Meza argues that we have overstepped our bounds and intruded into the jurisdiction of the United States Sentencing Commission ("the Sentencing Commission" or "Commission") by concluding that a disparity in sentences, by itself, is not a basis for departure from the Sentencing Guidelines. See Meza, 76 F.3d at 121; see also Edwards, 945 F.2d at 1398. To reach this conclusion, Meza interprets the Supreme Court's holding in Koon to permit a district court to consider as a potential basis for departure any aspect of the case that has not been enumerated specifically by the Commission as a forbidden ground for departure. Because Meza believes the Sentencing Commission has not proscribed any consideration of sentencing disparities as a categorical matter, he argues that the federal courts cannot preclude all consideration of disparities, and thereby, requests a remand to the district court to determine whether any unjustified disparity existed in his case. The sole issue in this appeal, therefore, is whether, and if so to what extent, Koon requires this court to depart from its Edwards' line of precedent.

A. The Authority to Determine Impermissible Departure Factors

The Supreme Court in Koon addressed whether the federal courts or the Sentencing Commission has authority to determine whether a departure based on an unmentioned factor is impermissible under all circumstances. 518 U.S. at ----, 116 S.Ct. at 2050. Under the Commission's scheme, there are four categories of sentencing factors: forbidden, encouraged, discouraged, and unmentioned. Id. at ----, ----, 116 S.Ct. at 2045, 2051. Forbidden factors, which can never be the basis for departure from a sentencing range, include race, sex, national origin, creed, religion, socioeconomic status, drug or alcohol dependence, and economic hardship. 1994 U.S.S.G. §§ 5H1.10, 5H1.4, 5K2.12. Encouraged factors include the defendant's role in the offense, his criminal history, and his dependence upon criminal activity for a livelihood. Id. §§ 5H1.7-1.9. Discouraged factors, by contrast, are those "not ordinarily relevant to the determination of whether a sentence should be outside the applicable guideline range." 1994 U.S.S.G. Ch. 5, Pt.H, intro. comment. Discouraged factors are not "necessarily inappropriate" bases for departure, but they should be relied upon only "in exceptional cases." Koon, 518 U.S. at ----, 116 S.Ct. at 2045 (quoting 1995 U.S.S.G. Ch. 5, Pt.H, intro. comment). Discouraged factors include a defendant's mental and emotional condition, physical condition including drug or alcohol dependance or abuse, and employment record. 1994 U.S.S.G. §§ 5H1.4-1.6.

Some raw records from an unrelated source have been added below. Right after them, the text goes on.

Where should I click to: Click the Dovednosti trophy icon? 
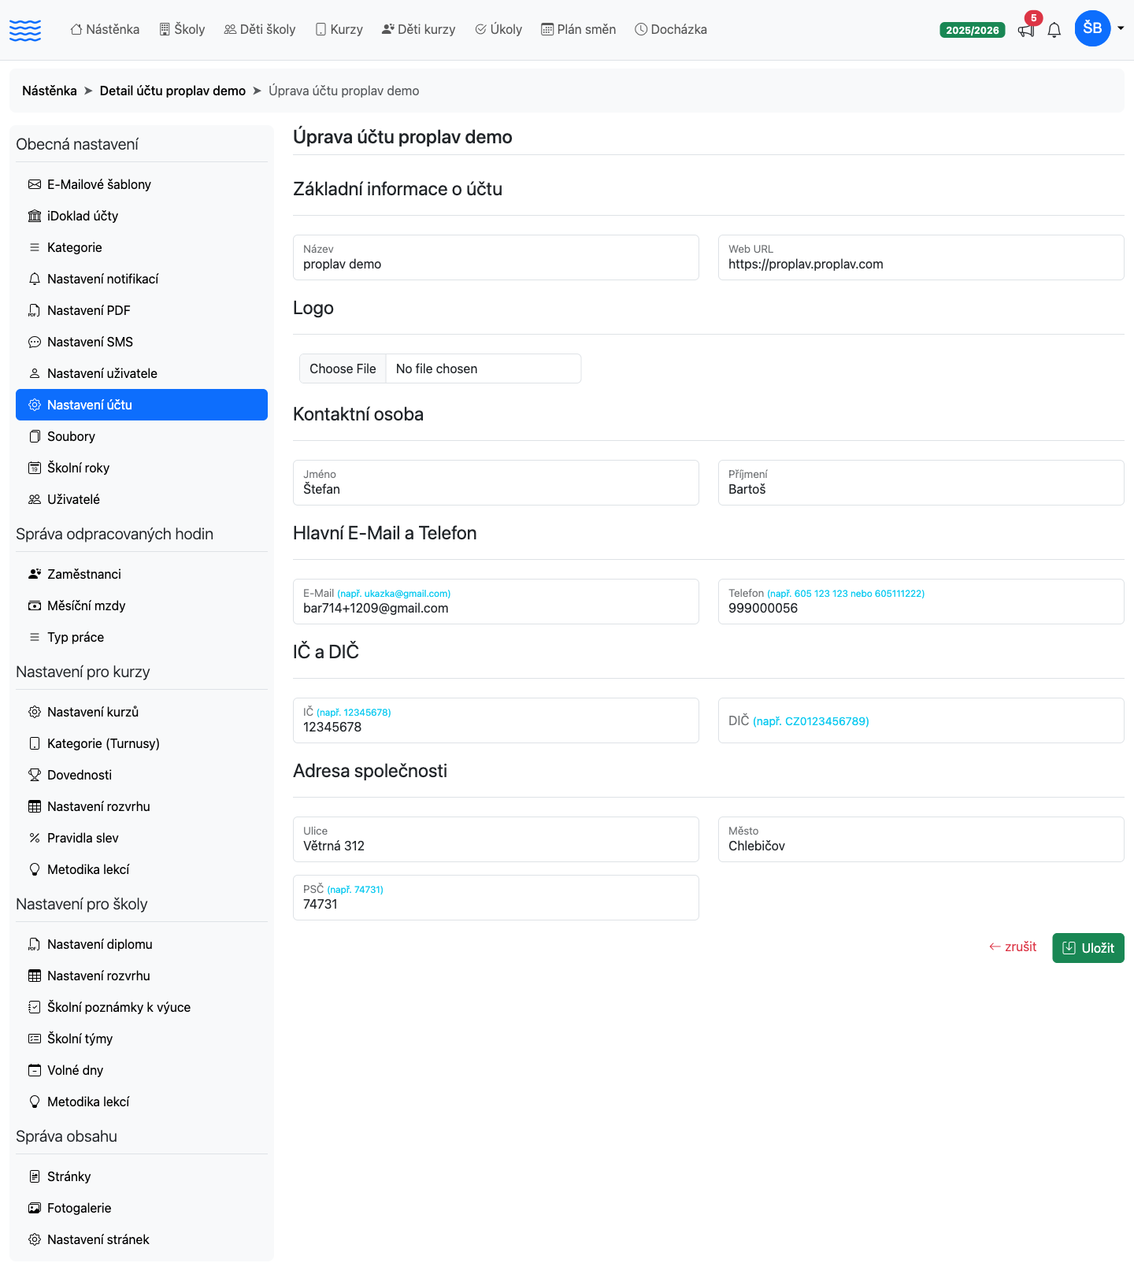click(35, 775)
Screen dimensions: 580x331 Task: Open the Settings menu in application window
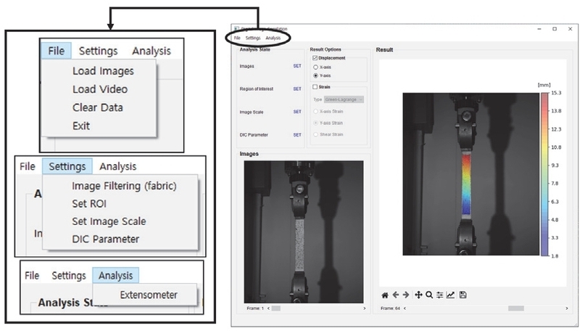pos(252,38)
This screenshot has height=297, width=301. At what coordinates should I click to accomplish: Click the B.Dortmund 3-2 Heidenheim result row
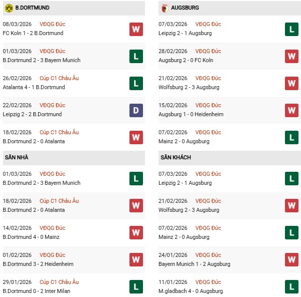pos(38,264)
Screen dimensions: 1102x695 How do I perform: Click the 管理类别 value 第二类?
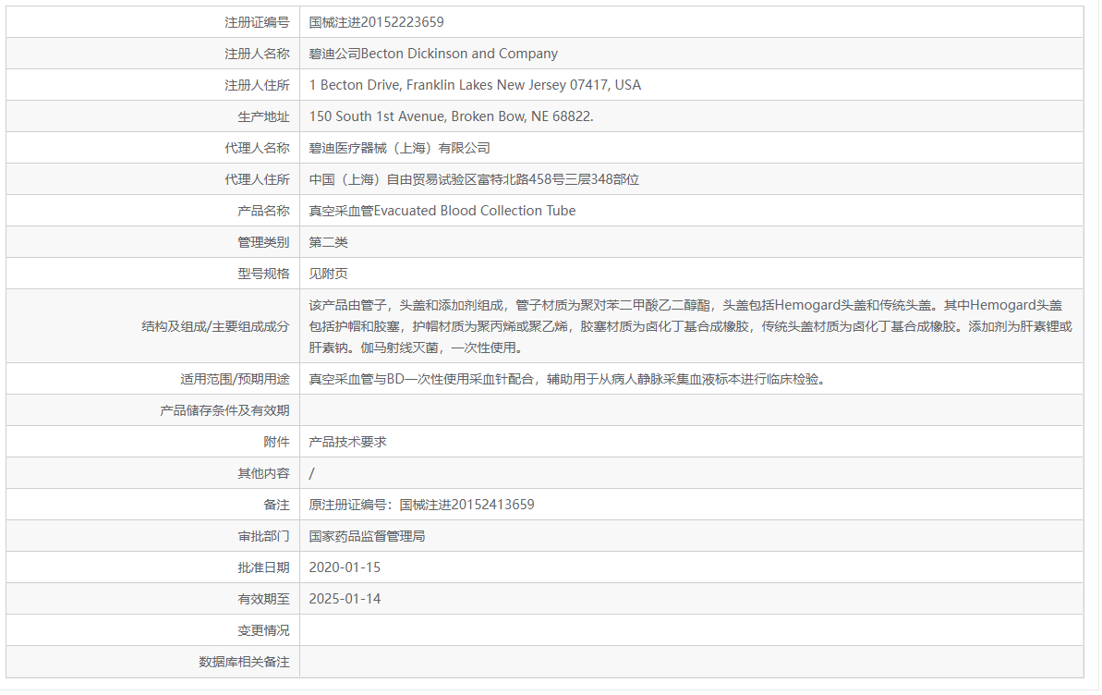(326, 241)
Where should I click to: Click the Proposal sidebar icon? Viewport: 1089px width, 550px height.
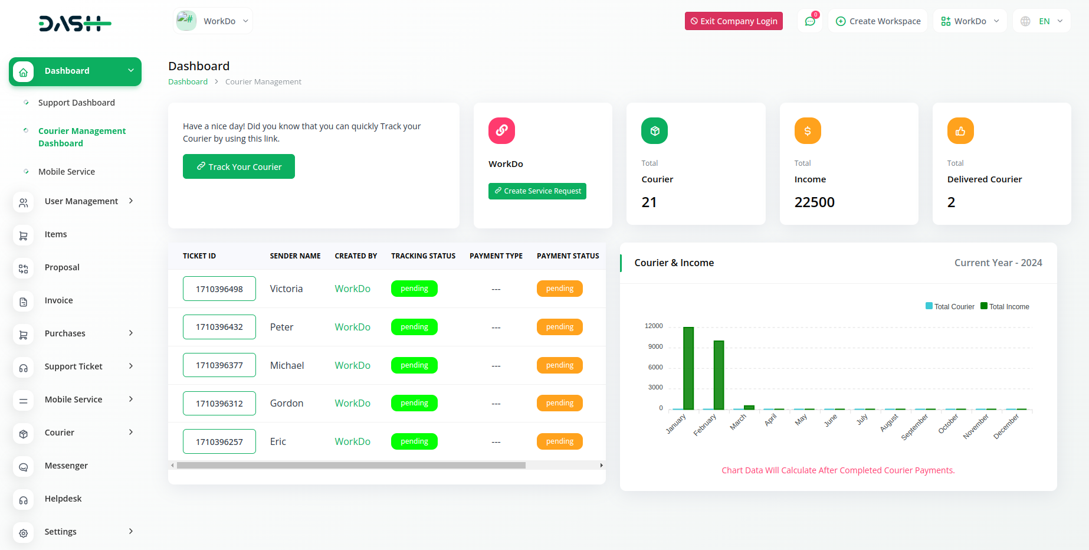tap(24, 269)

Finally, if the factor does not fall into any of these categories, it is considered unmentioned by the Guidelines. In Koon, the Supreme Court stated that if the factor is unmentioned, "the sentencing court must determine whether the factor, as occurring in the particular circumstances, takes the case outside the heartland of the applicable Guideline." 518 U.S. at ----, 116 S.Ct. at 2051. To make this determination, the court must consider "the structure and theory of both relevant individual guidelines and the Guidelines taken as a whole," id. at ----, 116 S.Ct. at 2045, while bearing in mind "the Commission's expectation that departures based on grounds not mentioned in the Guidelines will be 'highly infrequent.' " Id. (quoting 1995 U.S.S.G. Ch. 1, Pt.A). Thus, the Supreme Court...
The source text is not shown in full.